DOCUMENT EXTRACT ▸
-- start --
= Mac Amhlaoibh and Mac Amhalghaidh (Irish septs) =

Irish clans by the same Anglicised name

Locations of the three unrelated Irish septs.

Mac Amhlaoibh and Mac Amhalghaidh are two different Gaelic patronymic names with different origins and meanings, but which share the same or similar Anglicisations. These Gaelic names are borne by at least three unrelated native Irish clans or septs (a division or part of a clan).

The Mac Amhalghaidh sept was historically centred at Ballyloughloe in County Westmeath; the Mac Amhlaoibh sept of the MacCarthy family was centred at Newmarket; and the Mac Amhlaoibh sept of the Maguire family was centred in the barony of Clanawley in County Fermanagh.

==Etymology==

- Mac Amhalghaidh is the patronymic form of the Gaelic personal name Amhalghadh and means "son of Amhalghadh". The personal name Amhalghadh is of an uncertain origin.
- Mac Amhlaoibh is the patronymic form of the Gaelic personal name Amhlaoibh and means "son of Amhlaoibh". The personal name Amhlaoibh is a Gaelicisation of the Old Norse personal names Áleifr and Óláfr.

Today Anglicised forms of Mac Amhlaoibh and Mac Amhalghaidh include: Cauley, Caully, Cauly, Cawley, Cawly, Colley, Gawley, Macaulay, MacAuley, Macauley, MacAuliffe, MacAwley, MacCauley, MacCawley, MacGauley, Magawley, Magawly, McAulay, McAuley, McAuliffe, McAuly, McCaulay, McCauley, McCaully, McCauly, McCawley, McCawly, McGauley, MacAulay, McCowley, McColley, Macauley, McCooley, and Oliffe.
-- end --
DATA FOR THIS TASK ▸
-- start --
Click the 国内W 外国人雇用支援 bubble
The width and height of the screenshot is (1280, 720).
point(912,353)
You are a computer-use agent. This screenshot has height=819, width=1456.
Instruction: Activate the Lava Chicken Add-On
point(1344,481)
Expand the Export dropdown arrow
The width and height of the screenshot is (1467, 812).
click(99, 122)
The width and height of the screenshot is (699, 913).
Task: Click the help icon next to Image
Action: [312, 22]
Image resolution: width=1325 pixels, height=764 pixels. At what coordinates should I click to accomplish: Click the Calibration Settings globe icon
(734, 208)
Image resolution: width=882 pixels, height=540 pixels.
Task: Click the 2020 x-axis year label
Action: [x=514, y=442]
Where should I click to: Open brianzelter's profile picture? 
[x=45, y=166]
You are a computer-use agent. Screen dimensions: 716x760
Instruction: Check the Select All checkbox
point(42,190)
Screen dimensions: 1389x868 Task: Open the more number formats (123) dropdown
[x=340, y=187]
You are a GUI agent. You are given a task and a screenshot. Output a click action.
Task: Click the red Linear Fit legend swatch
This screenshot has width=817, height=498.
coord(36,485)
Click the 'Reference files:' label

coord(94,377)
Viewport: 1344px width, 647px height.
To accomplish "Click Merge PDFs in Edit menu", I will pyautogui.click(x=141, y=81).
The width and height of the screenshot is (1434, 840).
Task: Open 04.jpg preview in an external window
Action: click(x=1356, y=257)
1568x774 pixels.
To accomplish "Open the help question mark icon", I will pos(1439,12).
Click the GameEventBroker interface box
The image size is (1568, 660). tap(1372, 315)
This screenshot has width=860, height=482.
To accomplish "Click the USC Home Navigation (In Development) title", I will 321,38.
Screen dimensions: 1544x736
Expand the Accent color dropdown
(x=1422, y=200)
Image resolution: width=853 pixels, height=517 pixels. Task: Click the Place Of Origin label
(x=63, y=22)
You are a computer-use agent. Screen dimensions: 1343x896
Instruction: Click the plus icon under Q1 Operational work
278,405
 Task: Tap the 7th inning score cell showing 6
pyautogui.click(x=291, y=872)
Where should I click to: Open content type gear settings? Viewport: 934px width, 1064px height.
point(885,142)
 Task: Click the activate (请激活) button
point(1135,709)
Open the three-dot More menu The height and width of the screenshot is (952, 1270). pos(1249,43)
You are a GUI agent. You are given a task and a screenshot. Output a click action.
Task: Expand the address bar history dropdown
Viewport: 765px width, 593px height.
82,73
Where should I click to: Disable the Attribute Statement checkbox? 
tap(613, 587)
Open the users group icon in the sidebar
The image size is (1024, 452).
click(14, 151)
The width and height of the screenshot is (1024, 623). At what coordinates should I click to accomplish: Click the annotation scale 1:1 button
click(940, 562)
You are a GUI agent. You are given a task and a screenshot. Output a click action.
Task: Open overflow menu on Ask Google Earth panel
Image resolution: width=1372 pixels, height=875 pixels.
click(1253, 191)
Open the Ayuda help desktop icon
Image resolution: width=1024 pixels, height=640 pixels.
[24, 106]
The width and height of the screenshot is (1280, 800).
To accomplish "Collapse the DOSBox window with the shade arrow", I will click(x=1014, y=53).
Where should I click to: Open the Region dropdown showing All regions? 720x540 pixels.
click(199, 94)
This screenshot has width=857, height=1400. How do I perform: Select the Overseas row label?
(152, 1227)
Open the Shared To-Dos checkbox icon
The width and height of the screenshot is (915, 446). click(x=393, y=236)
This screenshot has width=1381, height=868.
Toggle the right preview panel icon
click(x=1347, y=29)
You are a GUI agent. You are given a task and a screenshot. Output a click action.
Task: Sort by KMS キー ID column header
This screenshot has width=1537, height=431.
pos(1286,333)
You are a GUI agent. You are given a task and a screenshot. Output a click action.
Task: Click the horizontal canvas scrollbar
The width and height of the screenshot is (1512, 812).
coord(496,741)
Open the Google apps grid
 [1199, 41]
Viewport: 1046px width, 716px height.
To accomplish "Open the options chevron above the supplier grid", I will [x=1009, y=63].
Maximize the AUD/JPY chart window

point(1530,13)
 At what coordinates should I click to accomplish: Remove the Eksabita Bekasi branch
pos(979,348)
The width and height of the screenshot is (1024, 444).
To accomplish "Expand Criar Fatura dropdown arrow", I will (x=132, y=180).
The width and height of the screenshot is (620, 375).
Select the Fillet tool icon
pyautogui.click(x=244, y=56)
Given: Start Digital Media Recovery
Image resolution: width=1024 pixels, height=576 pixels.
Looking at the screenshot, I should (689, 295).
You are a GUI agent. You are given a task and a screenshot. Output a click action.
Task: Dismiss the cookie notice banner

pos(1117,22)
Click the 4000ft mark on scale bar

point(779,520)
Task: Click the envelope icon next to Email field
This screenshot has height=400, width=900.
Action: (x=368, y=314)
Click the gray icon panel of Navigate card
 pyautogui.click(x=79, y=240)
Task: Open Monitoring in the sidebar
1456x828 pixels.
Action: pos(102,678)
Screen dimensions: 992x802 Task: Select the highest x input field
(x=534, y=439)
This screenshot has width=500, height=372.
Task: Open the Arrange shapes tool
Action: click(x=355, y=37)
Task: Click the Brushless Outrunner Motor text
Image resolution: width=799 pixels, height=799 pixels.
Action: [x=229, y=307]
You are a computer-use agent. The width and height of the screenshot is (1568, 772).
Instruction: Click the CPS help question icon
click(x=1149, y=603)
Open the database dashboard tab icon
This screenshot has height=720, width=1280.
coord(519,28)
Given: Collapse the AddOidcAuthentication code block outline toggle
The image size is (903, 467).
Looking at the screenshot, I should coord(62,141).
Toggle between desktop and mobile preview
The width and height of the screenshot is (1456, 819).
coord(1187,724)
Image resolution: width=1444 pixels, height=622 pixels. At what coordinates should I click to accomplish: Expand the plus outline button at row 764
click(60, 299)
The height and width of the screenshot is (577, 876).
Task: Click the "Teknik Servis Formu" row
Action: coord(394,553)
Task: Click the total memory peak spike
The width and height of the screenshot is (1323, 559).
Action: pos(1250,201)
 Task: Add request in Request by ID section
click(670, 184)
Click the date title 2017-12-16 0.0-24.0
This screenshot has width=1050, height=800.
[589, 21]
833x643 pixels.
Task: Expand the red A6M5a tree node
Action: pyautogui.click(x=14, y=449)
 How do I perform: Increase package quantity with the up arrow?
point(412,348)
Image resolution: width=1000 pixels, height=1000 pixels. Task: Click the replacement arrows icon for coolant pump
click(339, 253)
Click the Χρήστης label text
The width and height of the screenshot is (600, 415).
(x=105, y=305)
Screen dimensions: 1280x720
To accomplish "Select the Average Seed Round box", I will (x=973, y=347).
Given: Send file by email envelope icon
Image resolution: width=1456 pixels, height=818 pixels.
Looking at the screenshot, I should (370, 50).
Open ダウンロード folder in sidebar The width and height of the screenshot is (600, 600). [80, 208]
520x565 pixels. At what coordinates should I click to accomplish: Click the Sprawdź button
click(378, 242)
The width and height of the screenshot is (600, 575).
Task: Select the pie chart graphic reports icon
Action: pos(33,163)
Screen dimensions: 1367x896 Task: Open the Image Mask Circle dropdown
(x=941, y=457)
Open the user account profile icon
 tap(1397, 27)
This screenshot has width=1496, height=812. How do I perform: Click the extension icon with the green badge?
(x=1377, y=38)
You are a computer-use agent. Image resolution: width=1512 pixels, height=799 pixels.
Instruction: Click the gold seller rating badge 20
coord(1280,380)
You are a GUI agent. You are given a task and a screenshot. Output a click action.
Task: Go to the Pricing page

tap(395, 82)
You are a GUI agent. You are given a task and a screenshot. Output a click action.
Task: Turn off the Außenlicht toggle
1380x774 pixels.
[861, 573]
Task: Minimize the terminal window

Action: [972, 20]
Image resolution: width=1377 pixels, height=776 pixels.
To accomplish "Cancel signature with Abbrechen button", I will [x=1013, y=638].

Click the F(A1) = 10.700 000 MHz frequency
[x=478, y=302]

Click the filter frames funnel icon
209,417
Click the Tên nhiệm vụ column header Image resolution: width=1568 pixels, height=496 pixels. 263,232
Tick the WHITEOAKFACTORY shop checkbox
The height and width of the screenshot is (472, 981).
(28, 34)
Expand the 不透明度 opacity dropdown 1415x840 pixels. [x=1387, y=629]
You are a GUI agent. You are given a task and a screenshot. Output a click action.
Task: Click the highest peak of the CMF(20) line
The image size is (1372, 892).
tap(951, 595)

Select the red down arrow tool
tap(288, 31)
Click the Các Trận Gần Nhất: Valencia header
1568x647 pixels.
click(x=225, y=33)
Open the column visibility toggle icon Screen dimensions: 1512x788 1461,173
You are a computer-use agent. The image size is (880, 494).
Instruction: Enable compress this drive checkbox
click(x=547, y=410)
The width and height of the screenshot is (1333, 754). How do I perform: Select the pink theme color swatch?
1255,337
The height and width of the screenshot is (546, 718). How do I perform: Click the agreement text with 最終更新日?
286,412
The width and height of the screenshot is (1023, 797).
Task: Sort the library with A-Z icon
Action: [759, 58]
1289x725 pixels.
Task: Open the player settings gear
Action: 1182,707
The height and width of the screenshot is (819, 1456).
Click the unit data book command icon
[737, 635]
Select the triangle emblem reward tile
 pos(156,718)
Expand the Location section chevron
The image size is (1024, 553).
-- end --
TASKS TO CARRY OUT ▸
• a. Copy the passage of the Irish septs article starting at "- Mac Amhalghaidh" and ending at "an uncertain origin.".
• b. Repeat the rows word for word, starting at the first row and ending at the row that contains "point(912,353)".
The rows have no connection to the text about the Irish septs.

ANSWERS PER TASK ▸
• a.
- Mac Amhalghaidh is the patronymic form of the Gaelic personal name Amhalghadh and means "son of Amhalghadh". The personal name Amhalghadh is of an uncertain origin.

• b.
Click the 国内W 外国人雇用支援 bubble
The width and height of the screenshot is (1280, 720).
point(912,353)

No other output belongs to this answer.